H. Thad Crawley, Byrd, Groover & Buford, Garland T. Byrd, for appellant.

*3 John C. Scarborough, Jr., for appellees.

BELL, Chief Judge.

This is the second appearance of this case here. It concerns a dispute over the location of a boundary line. In Minor v. Ray, 122 Ga. App. 531 (177 SE2d 842) we affirmed the verdict and judgment for plaintiffs. Certiorari was denied. 122 Ga. App. 906. Thereafter, the defendant moved to set aside the judgment on the basis of a nonamendable defect which appears on the face of the record or pleadings. CPA § 60 (d) (Code Ann. § 81A-160 (d)). The defect asserted is the jury verdict which reads: "We, the jury, find for the land lot line as contended by the plaintiffs and further find that the same is a line between the parties as contended by the plaintiffs." The trial court made the verdict the judgment of the court. In the court's judgment there appears that the jury verdict was one of three possible verdicts stipulated by counsel. In the motion to set aside the defendant asserted a lack of a certain, definite and sufficient description in the verdict, judgment and plaintiffs' pleadings to identify the premises in controversy. The motion was denied. Held:

*2 A verdict shall have a reasonable intendment, and shall receive a reasonable construction, and shall not be avoided unless from necessity. Code § 110-105. A verdict is certain which can be made certain by what it contains or by the record. Jackson v. Houston, 200 Ga. 399 (37 SE2d 399). The court may construe a verdict, which is not explicit in its terms, in the light of the pleadings, the issues made by the evidence, and the charge. Harvey v. Head, 68 Ga. 247; Taylor v. Brown, 165 Ga. 698, 700 (141 SE 898). The presumptions are in favor of the validity of verdicts, and if possible a construction will be given which will uphold them. Jackson v. Houston, 200 Ga. 399, supra. The defendant in his notice of appeal directed that the clerk omit the transcript of the evidence and exhibits. The plaintiff has asked that we consider the entire record. This we will do, as a court may take judicial notice of its own records in an immediate case before it. Branch v. Branch, 194 Ga. 575 (22 SE2d 124); Roberts v. Roberts, 201 Ga. 357 (39 SE2d 749). By reference to the entire record we see that the plaintiff's petition contains a claim of ownership as to all of Land Lot 87 in the Sixth Land District of Crawford County, Georgia. An examination of the evidence shows that the verdict expresses with reasonable certainty the intention of the jury to find that the boundary line as between plaintiffs and defendant was as contended by plaintiffs, which location was shown with substantial certainty by the testimony of their witnesses and a surveyor's plat. Consequently, in light of the pleadings and the evidence as a whole, we cannot say as a matter of law that the verdict is too indefinite and uncertain to be enforced. Powell v. Moore, 202 Ga. 62 (1) (42 SE2d 110).
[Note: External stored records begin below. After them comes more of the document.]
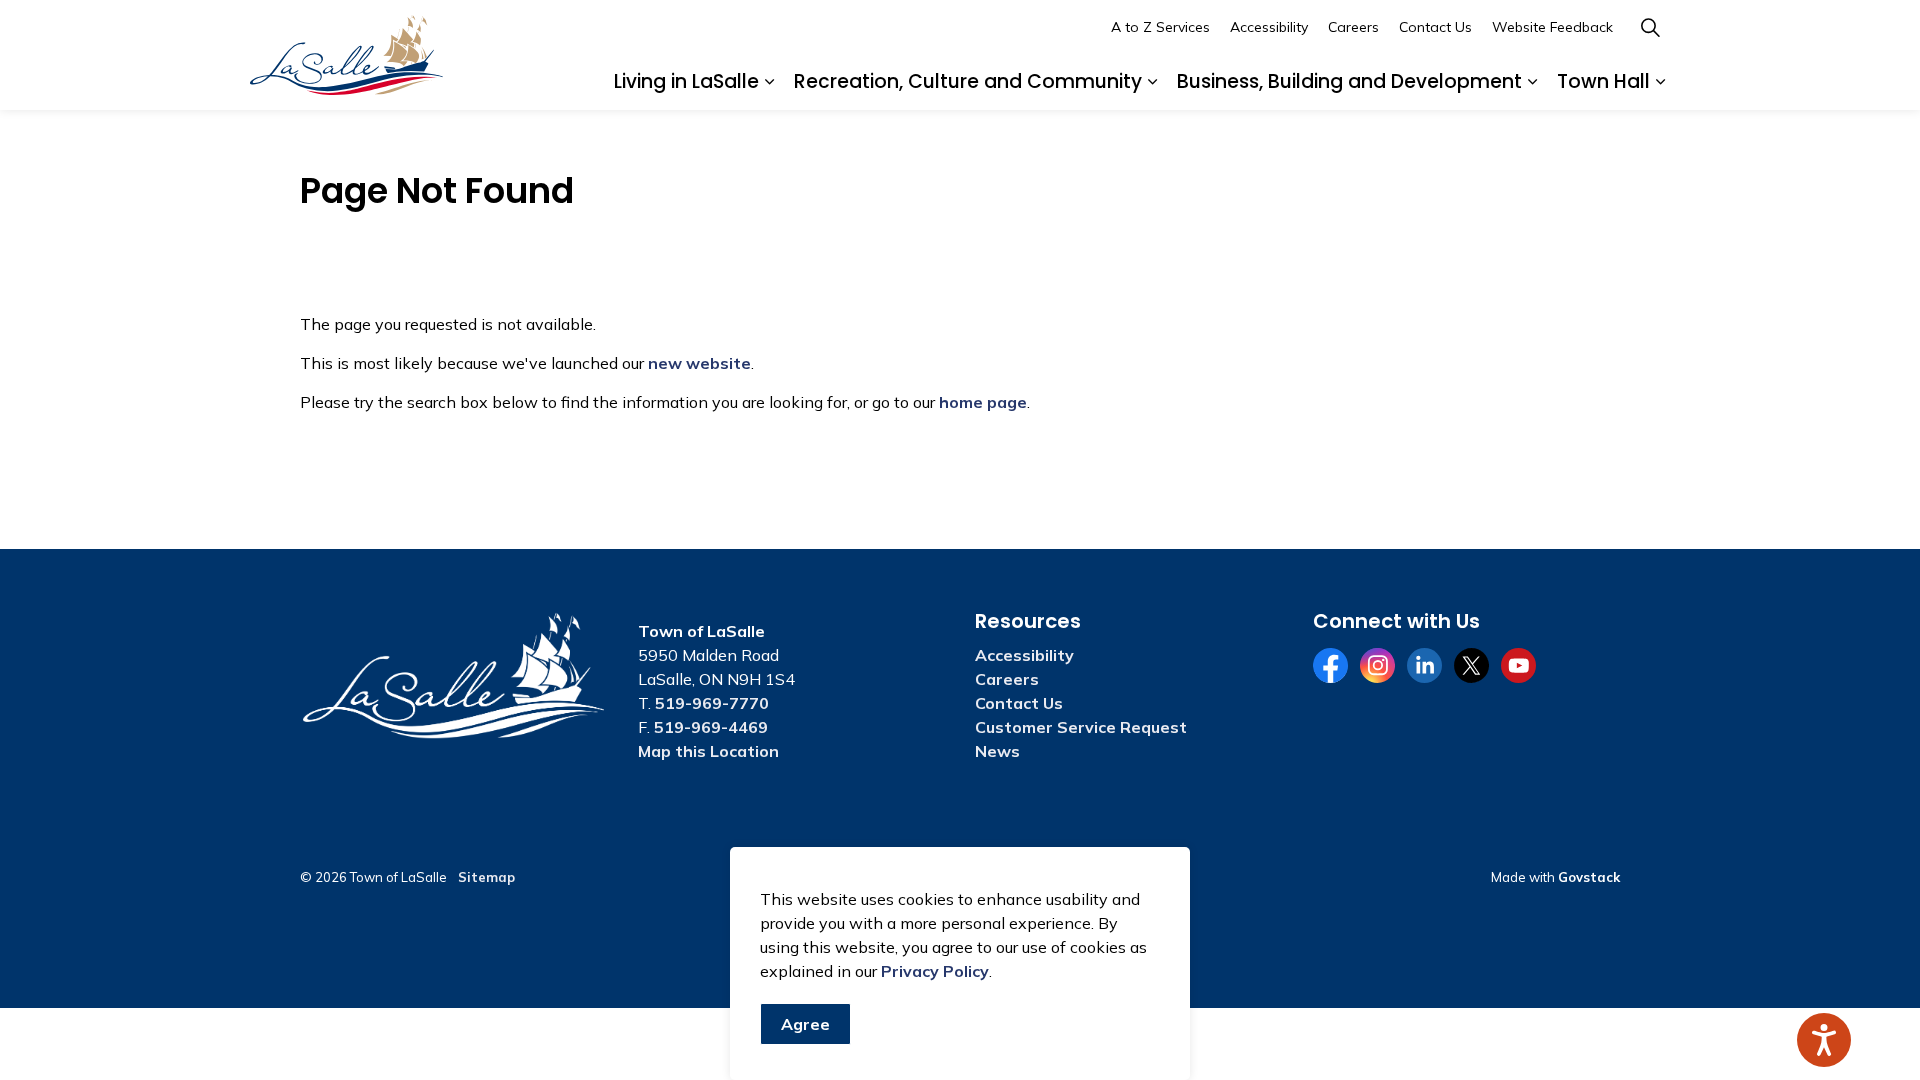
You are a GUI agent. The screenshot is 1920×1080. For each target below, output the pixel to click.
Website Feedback (1552, 27)
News (997, 751)
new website (699, 363)
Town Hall (1603, 81)
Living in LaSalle (686, 81)
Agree (805, 1024)
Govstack (1589, 877)
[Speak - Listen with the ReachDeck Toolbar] (1824, 1040)
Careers (1353, 27)
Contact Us (1435, 27)
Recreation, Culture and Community (968, 81)
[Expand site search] (1650, 27)
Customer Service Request (1081, 727)
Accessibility (1269, 27)
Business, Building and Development (1349, 81)
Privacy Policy (935, 971)
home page (983, 402)
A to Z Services (1160, 27)
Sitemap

Judgment affirmed. Stolz, J., concurs. Evans, J., concurs specially.

EVANS, Judge., concurring specially. I concur in the judgment rendered in this case, but not for the reasons set forth in the majority opinion. I do not reach the question of whether the verdict was sufficient to adequately and definitely describe the property and the land-line affected. But as the verdict rendered was one of three possible verdicts stipulated by counsel for both parties prior to its rendition (see judgment entered on the verdict and signed by the trial judge) the appellant has no standing to complain. See Code § 38-114. In Bennett v. Bennett, 210 Ga. 721, 722 (82 SE2d 653) the Supreme Court of Georgia held: "This is true for the reason that one cannot complain of a judgment, order, or ruling that his own procedure or conduct procured or aided in causing. [Cit.] Wallis v. Watson, 184 Ga. 38 (190 SE 360). No one can complain of a judgment which he or she invokes. Don v. Don, 162 Ga. 240, 242 (133 SE 242)."